▸ **Excerpted text**:
- - -
# chair devil or scraper, for final shaping of drawknifed chair parts



## jdh122 (Sep 8, 2010)

I'm about to try my hand at making a greenwood chair (ladder-back, woven seat). I don't have a lathe so will be shaping all round parts by hand. I had pretty much decided to make a couple of chair devils but recently stumbled across the Veritas chairmaker's scraper (http://www.leevalley.com/en/Wood/page.aspx?cat=1,310&p=54886). Price seems reasonable and with interchangeable blades that are also pretty easy to customize on a drill press it looks like a good idea to me. I was looking for a bit of advice - do people think that this will replace a chair devil and do what I need it to do?
Any thoughts would be appreciated, especially by those with chairmaking experience or those who own or have used the Veritas scraper.
Thanks.


----------



## stevo_wis (Feb 10, 2010)

Jeremy,
Glad to hear you are diving into green woodworking.
I first learned chairmaking from Curtis Buchanan who learned from Dave Sawyer. I asked Curtis if he used a scraper on his spindles. His reply was that it would ruin them. What he does is use the drawknife to first square and taper the spindles and then go back and knock off the corners to an octagon. After letting them dry for a day or more, he then uses a spokeshave to finish them. The sharp spokeshave cuts and slices the finish instead of scraping. The net result is much better in my opinion than touching it with a chair devil or scraper. 
I do use the scrapers on seats that will be sanded. 
Curtis has a series of videos on youtube that shows how he does spindles. Please contact me if you have more questions.


----------



## jdh122 (Sep 8, 2010)

Thanks for the response, Stevo. Would you do the same thing with the four posts and the rails on a MACFAT-style chair? I know that in Windsors they have to be turned, but I guess that if round and smooth is possible with a spokeshave on the spindles it would work on the larger round pieces too.


----------



## stevo_wis (Feb 10, 2010)

Jeremy,
I am not sure what you mean by macfat. I did do a ladder back from white oak that has curved slats in the back, and a hickory woven seat. Everything there was done with froe, drawknife, carving axe, and spokeshave. My posts turned out beautifully with just the spokeshave to finish and they turned out round. A really sharp spokeshave is just a relaxing kind of whittling for me. There is not reason i guess that the straight pieces couldnt be turned, but we just decided to do it all by hand. One guy used his drawknife vertically as a scraper and that worked well too. By the way, weaving the seat was fun. My wife and I did it in about 6 hours. I am sorry I dont have a picture, but if you are really interested I can post one. Feel free to ask if I can help at all and keep me posted on your progress.
- - -
▸ **Source data**:
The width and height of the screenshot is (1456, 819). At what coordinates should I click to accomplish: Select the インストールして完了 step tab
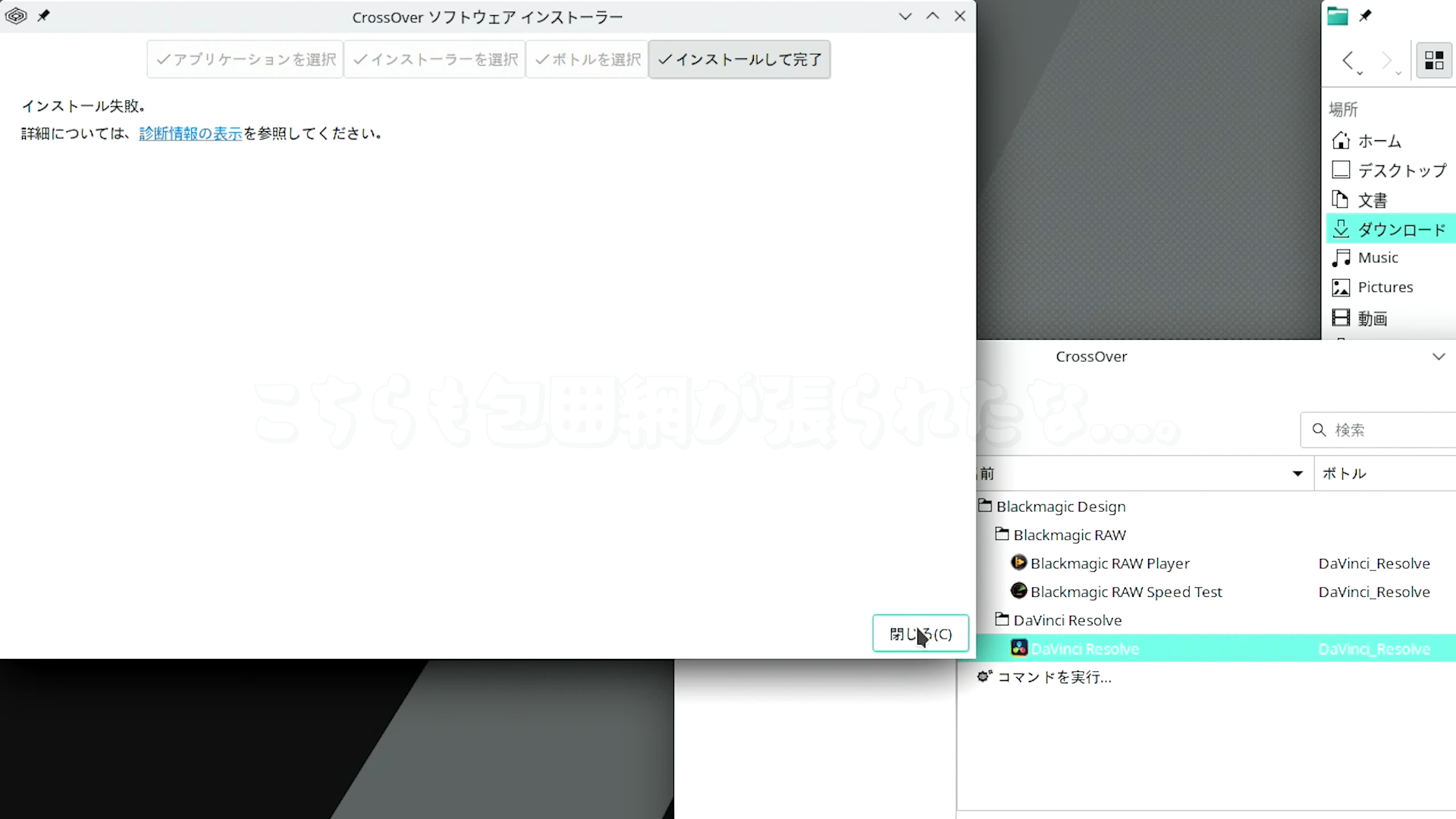pos(739,59)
- - -
▸ **Short problem A**:
In the chairmaking thread, what tool does Curtis Buchanan use to finish his spindles after letting them dry?
▸ **Short problem B**:
Copy word for word the stretch of the chairmaking thread from "I do use the" through "round pieces too.".

▸ **Exercise result A**:
A spokeshave.

▸ **Exercise result B**:
I do use the scrapers on seats that will be sanded. 
Curtis has a series of videos on youtube that shows how he does spindles. Please contact me if you have more questions.


----------



## jdh122 (Sep 8, 2010)

Thanks for the response, Stevo. Would you do the same thing with the four posts and the rails on a MACFAT-style chair? I know that in Windsors they have to be turned, but I guess that if round and smooth is possible with a spokeshave on the spindles it would work on the larger round pieces too.